5.    Until the Severance has been fully paid, Widmer covenants and agrees to not become employed by or associated with (including without limitation as a shareholder, member, partner, director, officer, manager, investor, organizer, founder, employee, consultant, agent, or representative) a brewing or other company that the Company determines, in its reasonable discretion, is a competitor of the Company or Anheuser-Busch, LLC; provided, however, that for the avoidance of doubt, competitors for purposes of this Agreement do not include wineries or distillers that do not also manufacture or sell malt beverages. In the event Widmer fails to comply with the foregoing covenant, as the sole remedy of the Company, Widmer's Severance will terminate as of the effective date of such employment or association. Widmer acknowledges and agrees that the foregoing noncompetition covenant is not subject to ORS 653.295 because it is not an agreement entered into between an employer and an employee.

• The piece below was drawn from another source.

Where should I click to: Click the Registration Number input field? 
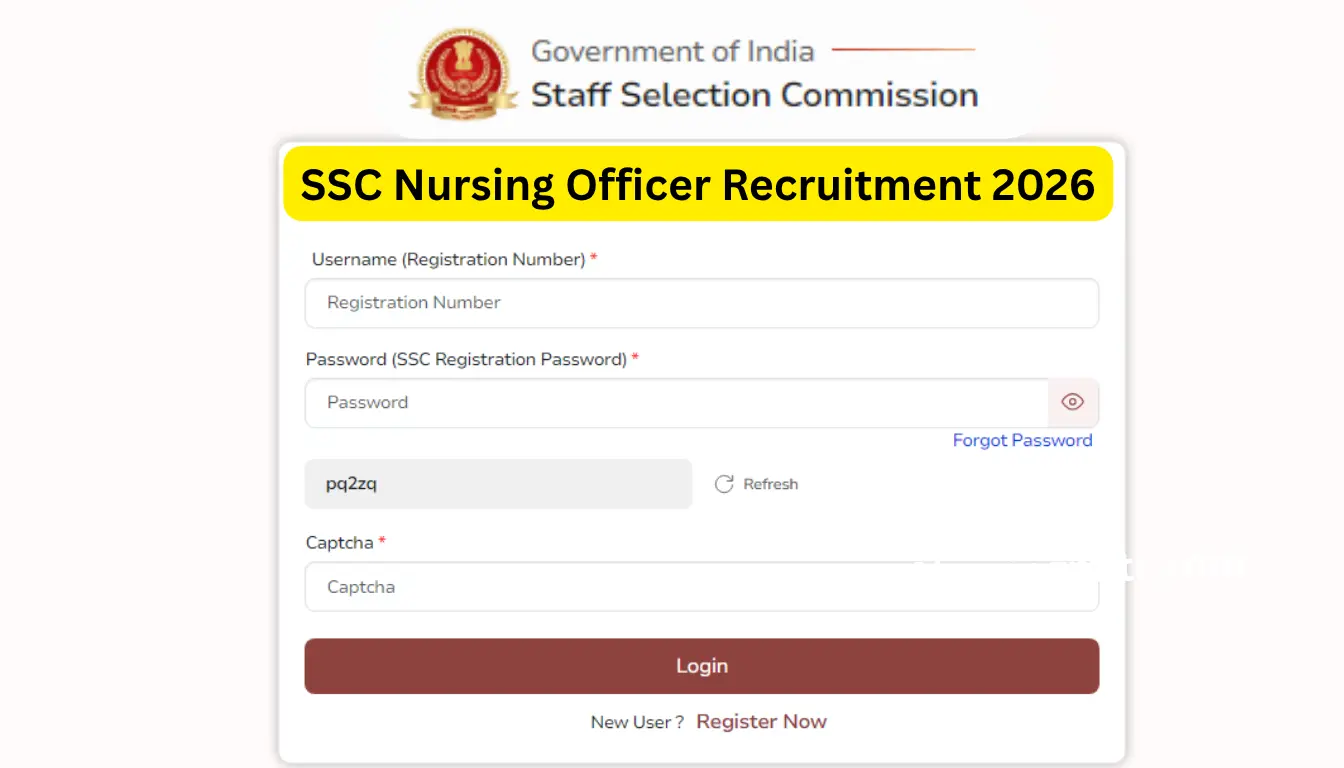(700, 303)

6.    If the Compensation Committee of the Board of Directors determines, in its reasonable discretion, that Widmer has breached this Agreement in any way, violated any policies applicable to emeritus directors, or engaged in conduct that may reflect poorly on the Company’s reputation, Widmer's Severance will terminate as of the date of such determination.
7.    The Severance supersedes and is lieu of any other severance, bonus, incentive, or other compensation to which Widmer may be entitled, including, without limitation, under the Employment Letter.
8.    If the Company receives a reference request from a prospective employer of Widmer, the Company will respond consistent with its press releases regarding Widmer. Widmer is permitted to seek references from individual employees of the Company.
9.    Widmer will make no negative or disparaging oral or written remarks or statements about the Company, its officers, directors, or employees, or its products to any person or entity, either publicly or privately, including, without limitation, on any social networking, blog, or similar Internet site. Company will make no negative or disparaging oral or written remarks or statements about Widmer to any person or entity, either publicly or privately, including, without limitation, on any social networking, blog, or similar Internet site.
10.    Widmer acknowledges and reaffirms Widmer's continuing obligations under any Confidentiality Agreement that Widmer entered into in connection with Widmer's employment with the Company, and Widmer will strictly comply with the terms of such Confidentiality Agreement.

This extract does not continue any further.